HUI LIN, assistant professor of engineering at the University of Rhode Island, was recently awarded a $500,000 grant from the National Science Foundation to help develop programs designed to disrupt cyberattacks. He and his team received the five-year grant for their “CAREER: PARP: Mislead Physical-Disruption Attacks by Preemptive Anti-Reconnaissance for Power Grids’ Cyber-Physical Infrastructures” project. Lin and his team will develop programs that are designed to essentially disrupt the disruptors.
What initially interested you in doing research on solving cyberattacks?
After I started my graduate studies, my Ph.D. adviser introduced to me a project related to network security of power systems. I found it interesting because we would study a computer from a very different perspective, and also not many people had researched in this interdisciplinary area at that time.
What areas of cyberattacks will you research with this $500,000 grant?
I mainly look at increasing the resilience of power grids against cyberattacks. This type of cyberattack, which we usually call a cyber-physical security problem, starts with a general computer system but with an objective to disrupt the normal operations of critical infrastructure such as power grids.
Can you explain your proposal on disrupting and even misleading some of the reconnaissance that potential attackers perform as a means to fight cyberattacks?
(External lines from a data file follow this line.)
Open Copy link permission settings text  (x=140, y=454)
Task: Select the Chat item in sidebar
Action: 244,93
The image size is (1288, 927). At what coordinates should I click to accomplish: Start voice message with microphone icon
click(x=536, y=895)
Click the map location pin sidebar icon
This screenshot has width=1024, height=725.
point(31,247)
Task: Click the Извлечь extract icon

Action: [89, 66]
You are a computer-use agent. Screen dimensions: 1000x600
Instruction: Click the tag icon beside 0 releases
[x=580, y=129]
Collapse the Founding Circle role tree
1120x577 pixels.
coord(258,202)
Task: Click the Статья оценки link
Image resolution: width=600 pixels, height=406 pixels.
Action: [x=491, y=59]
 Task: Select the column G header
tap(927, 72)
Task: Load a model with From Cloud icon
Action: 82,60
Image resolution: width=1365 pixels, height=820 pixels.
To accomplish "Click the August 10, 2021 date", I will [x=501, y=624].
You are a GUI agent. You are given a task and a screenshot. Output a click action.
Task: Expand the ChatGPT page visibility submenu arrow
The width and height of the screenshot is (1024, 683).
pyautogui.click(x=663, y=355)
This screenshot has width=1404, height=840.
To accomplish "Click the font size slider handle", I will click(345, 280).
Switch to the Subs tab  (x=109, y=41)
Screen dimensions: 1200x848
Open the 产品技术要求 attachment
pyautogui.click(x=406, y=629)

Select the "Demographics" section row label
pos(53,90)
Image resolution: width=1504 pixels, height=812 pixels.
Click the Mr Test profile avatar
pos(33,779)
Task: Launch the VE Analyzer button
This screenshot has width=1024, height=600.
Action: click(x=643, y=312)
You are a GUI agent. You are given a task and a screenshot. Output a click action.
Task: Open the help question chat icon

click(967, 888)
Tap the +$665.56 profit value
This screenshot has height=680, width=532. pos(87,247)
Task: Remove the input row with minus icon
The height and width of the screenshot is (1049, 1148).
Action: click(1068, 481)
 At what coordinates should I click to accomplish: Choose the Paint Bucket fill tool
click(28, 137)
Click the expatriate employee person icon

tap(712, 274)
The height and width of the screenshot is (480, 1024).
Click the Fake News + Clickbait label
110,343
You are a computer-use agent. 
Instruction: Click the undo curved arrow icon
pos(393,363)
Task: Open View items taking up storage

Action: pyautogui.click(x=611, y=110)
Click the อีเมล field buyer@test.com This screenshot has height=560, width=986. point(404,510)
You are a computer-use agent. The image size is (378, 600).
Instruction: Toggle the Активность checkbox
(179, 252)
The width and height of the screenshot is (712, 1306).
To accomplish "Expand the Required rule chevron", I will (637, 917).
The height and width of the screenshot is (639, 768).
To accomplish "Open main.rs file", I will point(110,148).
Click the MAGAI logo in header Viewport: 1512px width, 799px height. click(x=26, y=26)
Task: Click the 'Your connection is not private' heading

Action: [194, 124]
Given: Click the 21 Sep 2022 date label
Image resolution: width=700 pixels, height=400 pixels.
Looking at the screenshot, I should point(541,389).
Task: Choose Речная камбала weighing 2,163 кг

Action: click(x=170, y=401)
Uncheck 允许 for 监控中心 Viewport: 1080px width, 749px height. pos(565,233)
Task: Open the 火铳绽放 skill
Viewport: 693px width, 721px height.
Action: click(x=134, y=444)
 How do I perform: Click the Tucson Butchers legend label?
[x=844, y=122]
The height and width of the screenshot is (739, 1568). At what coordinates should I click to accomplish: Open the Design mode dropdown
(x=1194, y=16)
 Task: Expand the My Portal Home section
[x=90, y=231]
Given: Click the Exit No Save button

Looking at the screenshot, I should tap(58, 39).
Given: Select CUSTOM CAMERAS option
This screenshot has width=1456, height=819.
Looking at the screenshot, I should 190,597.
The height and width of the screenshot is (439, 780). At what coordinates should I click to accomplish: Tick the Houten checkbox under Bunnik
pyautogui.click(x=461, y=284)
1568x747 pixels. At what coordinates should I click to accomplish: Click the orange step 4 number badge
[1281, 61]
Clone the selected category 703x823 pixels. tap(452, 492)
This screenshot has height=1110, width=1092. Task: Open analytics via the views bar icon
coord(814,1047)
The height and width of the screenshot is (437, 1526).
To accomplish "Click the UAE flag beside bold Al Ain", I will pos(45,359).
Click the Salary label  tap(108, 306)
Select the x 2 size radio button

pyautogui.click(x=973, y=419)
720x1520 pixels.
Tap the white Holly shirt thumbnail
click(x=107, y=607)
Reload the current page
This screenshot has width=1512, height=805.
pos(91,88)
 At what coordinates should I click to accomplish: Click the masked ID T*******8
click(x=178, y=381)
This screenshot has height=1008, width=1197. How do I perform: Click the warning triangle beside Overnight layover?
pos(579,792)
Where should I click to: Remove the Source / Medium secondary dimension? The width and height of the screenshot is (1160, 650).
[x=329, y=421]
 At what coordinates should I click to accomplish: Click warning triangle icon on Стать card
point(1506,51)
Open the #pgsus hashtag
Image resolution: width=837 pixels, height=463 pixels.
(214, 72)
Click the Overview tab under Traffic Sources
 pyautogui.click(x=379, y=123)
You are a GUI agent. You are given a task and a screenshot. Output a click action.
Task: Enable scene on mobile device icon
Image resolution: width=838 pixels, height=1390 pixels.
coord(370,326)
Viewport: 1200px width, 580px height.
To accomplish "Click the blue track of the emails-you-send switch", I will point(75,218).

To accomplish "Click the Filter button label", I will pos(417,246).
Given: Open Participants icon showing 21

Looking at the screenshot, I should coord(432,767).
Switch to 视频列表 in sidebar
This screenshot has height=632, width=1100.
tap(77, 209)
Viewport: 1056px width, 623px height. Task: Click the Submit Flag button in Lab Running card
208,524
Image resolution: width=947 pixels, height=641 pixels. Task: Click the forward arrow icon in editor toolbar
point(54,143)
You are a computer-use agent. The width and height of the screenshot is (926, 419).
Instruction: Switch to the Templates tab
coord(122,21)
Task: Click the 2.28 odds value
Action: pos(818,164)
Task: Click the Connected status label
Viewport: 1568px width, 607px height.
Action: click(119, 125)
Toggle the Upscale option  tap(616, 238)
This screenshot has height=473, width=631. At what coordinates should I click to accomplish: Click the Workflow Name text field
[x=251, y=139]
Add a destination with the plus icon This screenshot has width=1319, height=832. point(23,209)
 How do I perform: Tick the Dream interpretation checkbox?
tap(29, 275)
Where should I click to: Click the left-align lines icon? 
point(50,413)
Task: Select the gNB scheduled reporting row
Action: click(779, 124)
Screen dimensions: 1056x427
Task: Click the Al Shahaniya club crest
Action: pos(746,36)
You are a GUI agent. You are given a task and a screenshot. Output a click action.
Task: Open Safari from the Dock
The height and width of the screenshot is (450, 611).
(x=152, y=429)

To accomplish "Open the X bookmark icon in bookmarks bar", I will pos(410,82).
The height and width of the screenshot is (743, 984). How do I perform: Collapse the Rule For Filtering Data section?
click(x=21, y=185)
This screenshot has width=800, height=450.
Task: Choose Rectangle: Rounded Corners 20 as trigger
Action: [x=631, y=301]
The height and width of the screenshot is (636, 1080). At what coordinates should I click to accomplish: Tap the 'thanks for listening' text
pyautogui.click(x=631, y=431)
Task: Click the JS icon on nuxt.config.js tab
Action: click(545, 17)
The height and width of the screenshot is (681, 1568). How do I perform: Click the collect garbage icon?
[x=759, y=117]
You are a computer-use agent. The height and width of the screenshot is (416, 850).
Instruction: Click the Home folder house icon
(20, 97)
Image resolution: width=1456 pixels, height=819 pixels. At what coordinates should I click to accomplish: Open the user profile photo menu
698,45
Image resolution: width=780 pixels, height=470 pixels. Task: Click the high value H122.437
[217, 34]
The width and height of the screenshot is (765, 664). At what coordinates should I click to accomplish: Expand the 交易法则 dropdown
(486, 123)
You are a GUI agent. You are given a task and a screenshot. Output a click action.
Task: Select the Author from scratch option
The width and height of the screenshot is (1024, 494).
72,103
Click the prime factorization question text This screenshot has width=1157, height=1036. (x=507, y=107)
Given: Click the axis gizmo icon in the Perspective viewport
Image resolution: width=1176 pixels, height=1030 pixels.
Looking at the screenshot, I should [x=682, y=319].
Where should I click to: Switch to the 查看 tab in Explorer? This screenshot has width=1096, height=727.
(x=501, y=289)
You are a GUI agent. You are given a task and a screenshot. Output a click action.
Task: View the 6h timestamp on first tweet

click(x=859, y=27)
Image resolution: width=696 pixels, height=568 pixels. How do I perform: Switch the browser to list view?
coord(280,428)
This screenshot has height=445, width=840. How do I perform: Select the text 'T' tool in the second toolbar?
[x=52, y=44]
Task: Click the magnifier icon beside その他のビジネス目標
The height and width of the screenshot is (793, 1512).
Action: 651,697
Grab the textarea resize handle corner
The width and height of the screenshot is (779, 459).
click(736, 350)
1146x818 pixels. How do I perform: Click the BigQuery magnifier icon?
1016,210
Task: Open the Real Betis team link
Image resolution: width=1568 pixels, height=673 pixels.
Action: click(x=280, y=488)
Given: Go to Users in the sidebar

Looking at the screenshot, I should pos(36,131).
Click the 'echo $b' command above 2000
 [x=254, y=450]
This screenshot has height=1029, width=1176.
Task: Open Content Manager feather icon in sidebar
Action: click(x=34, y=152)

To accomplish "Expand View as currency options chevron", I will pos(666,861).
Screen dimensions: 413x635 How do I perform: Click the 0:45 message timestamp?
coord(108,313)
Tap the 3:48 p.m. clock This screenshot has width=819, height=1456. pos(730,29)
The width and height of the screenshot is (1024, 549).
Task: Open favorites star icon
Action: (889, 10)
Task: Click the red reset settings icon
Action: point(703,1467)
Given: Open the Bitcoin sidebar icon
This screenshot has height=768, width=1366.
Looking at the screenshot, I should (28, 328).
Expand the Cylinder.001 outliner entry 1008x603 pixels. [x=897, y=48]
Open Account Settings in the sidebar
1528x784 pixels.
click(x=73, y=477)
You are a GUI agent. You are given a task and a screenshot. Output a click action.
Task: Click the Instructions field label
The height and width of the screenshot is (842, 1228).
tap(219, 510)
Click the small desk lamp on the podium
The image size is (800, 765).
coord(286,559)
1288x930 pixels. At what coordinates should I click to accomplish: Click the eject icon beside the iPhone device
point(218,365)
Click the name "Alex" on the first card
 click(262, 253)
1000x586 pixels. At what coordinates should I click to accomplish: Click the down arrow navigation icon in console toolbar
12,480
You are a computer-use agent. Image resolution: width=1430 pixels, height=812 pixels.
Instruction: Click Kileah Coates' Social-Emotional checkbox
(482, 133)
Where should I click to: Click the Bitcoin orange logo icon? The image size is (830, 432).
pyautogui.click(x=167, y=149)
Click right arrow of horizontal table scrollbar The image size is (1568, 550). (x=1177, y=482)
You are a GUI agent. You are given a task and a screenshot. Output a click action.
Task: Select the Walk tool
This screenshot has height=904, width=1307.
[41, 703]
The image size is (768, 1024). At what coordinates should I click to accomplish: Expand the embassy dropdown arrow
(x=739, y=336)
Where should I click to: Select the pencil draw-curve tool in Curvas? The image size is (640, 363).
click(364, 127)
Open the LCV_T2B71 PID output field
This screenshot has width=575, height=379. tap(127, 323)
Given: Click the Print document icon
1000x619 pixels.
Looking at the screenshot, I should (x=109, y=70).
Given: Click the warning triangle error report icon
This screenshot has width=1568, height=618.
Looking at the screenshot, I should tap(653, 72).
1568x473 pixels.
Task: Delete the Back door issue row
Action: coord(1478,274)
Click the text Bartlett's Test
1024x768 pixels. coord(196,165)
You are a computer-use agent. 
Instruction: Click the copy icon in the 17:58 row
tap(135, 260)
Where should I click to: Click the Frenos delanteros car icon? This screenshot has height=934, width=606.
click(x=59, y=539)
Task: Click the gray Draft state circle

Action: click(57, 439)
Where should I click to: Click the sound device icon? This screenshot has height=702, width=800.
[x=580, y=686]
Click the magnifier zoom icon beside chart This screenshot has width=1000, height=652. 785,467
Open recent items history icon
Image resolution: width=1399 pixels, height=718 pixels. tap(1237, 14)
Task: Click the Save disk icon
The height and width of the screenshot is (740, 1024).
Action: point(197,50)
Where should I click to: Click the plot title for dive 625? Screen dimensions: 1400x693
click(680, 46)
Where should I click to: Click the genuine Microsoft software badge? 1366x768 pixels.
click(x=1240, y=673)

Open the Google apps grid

Cyber-physical attacks can be very complicated. Attackers usually perform intelligent reconnaissance to make sure that physical damage can be caused. This requires attackers to have an in-depth understanding of the target system. Instead of performing passive detection and responses after the attack, I proposed to disrupt and mislead this reconnaissance. The general idea is that if we can add some existing network traffic that delivers some decoy information, attackers can result in an attack strategy that is easy to detect and introduces no damage to the target system. Consequently, we can detect the attack and avoid the damage at the same time. Meanwhile, the proposal will also overcome a challenge on how to make sure the decoy information does not affect normal operations in the existing power grid.
If your project is successful in stopping cyberattacks, what next steps do you plan to take to make this publicly available?
I will first perform research experiments in a lab environment to see the effectiveness and efficiency of the proposed idea. Then according to the data management plan of the proposal, the research findings, including source codes, will be made available to existing industries and other research institutions. I hope to get some feedback from them to move forward so that the approaches can become applicable in real utility environments.